Autumn

by Arazsya



Category: The Magnus Archives (Podcast)
Genre: Angst, M/M, Major Character Missing Presumed Gone
Language: English
Status: Completed
Published: 2018-02-22
Updated: 2018-02-22
Packaged: 2019-03-22 15:31:38
Rating: Not Rated
Warnings: Creator Chose Not To Use Archive Warnings
Chapters: 1
Words: 2,007
Publisher: archiveofourown.org
Story URL: https://archiveofourown.org/works/13767120
Author URL: https://archiveofourown.org/users/Arazsya/pseuds/Arazsya
Summary: When he dreams of Martin, it’s always autumn, and it’s never real.





	Autumn

When he dreams of Martin, it’s always autumn, and it’s never real. Jon wishes he could forget that, while he’s there, but his mind is always too conscious, picking out all the little details that don’t work, scratching at the inconsistencies, fingernails at a scab, no matter how much he tells himself that they shouldn’t matter, because the one major difference is like a rifle shot to the chest and he _needs_ it.

This time, Jon finds him standing in one of the Institute’s hallways, watching the dust motes drift in the light from the window. He tries not to know that it’s an impossible scene, because the light can never shine in at quite the right angle. He tries not to know that he had never actually seen Martin do that, that he has no idea if it’s something he actually would have done, or it it’s just something that feels like him, to Jon’s mind. Questions like that are better left in the daylight.

“Martin,” he says. It’s not a greeting. Too quiet for that, but he can’t raise his voice any louder. This spun-glass world he’s made for himself would shatter so easily, he’d feel the earthquake pulse of it, and then he’d be back in his reality-compliant nightmares. Martin’s dead there, or dying, or the last thing Jon sees of him are wide, staring eyes, and the streak of blood across his face.

Martin hears him anyway, his attention flickering away from the window, the suggestion of a smile on his face. Something wrenches in Jon’s chest in answer, and he swallows, steadies himself.

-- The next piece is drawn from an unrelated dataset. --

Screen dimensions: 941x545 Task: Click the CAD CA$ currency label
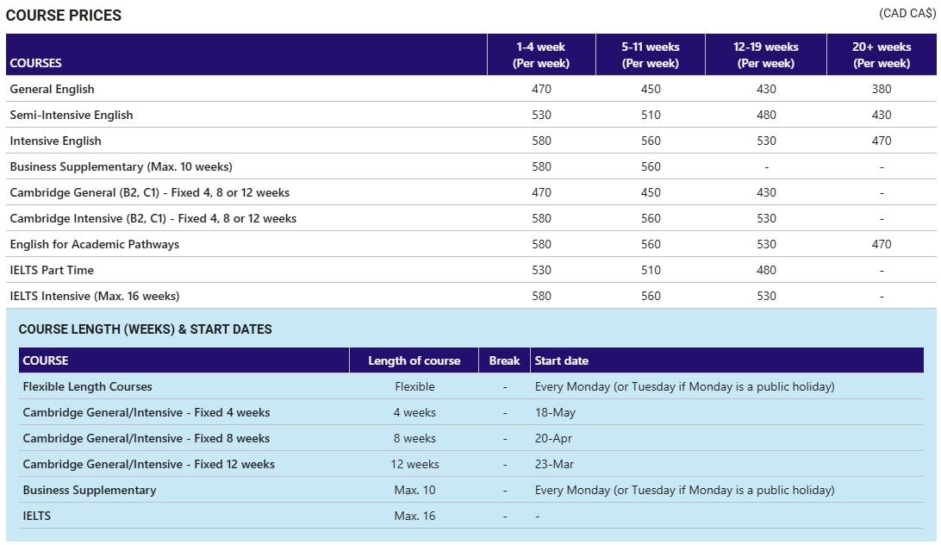[x=907, y=13]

“Jon?” Martin’s voice is as hushed as his own; it barely seems to stir the air, and Jon takes the smallest of steps closer, moving into the light. The shadow he casts is soft-edged over the boards.

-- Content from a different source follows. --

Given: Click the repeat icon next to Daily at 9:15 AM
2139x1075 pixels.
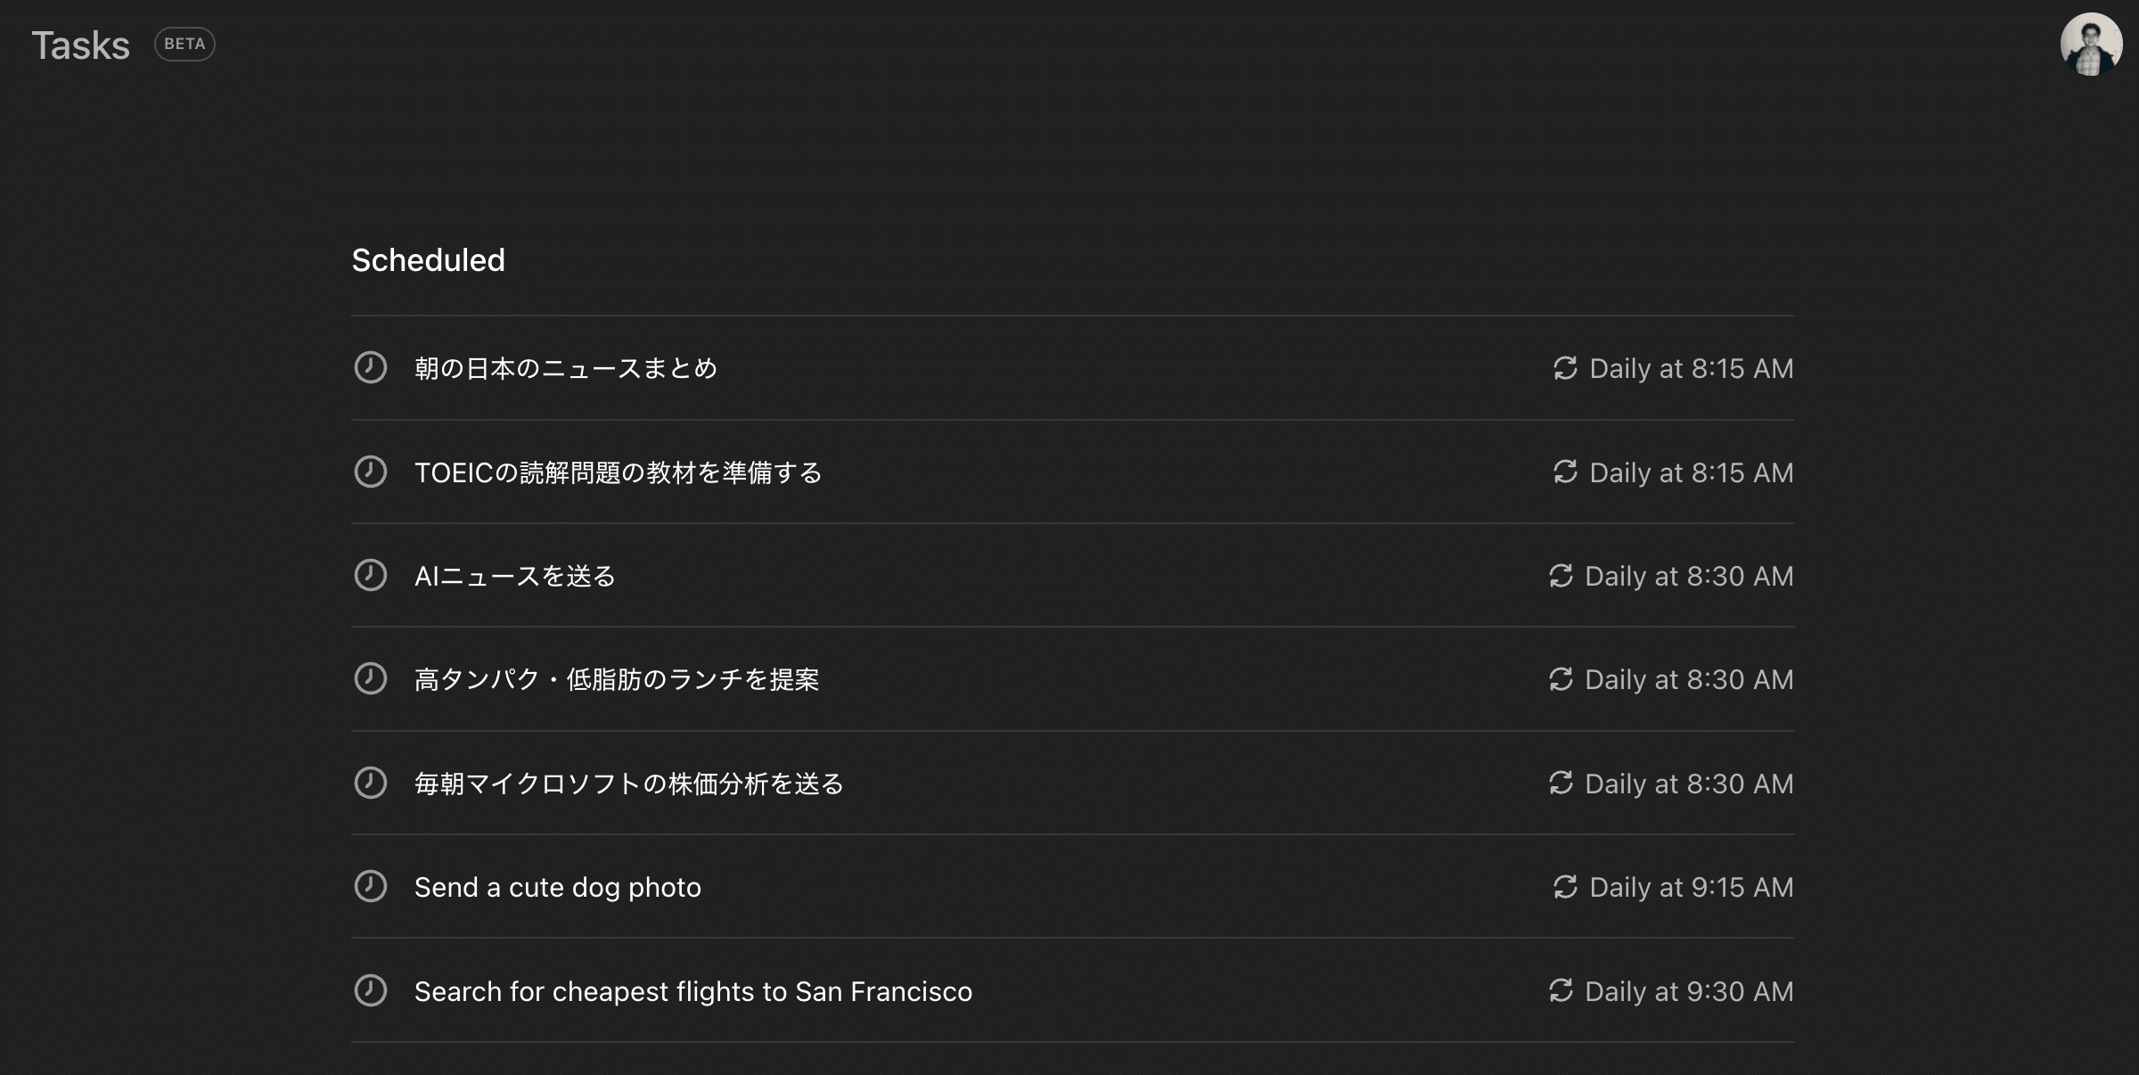Looking at the screenshot, I should (1565, 887).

“I,” he says, and it doesn’t sound like him, sounds too much like him. “I missed you today.” The words taste sour, as though he’s lying. The shape of them is inadequate next to the length of his waking hours.

“Oh.” Martin’s familiar well-intentioned confusion feels like salt. “Well. You don’t have to anymore?”

“Don’t I?”

It’s not fair to ask this Martin that. He doesn’t know. But it was barely audible anyway, less than speech, just a thought in a dream.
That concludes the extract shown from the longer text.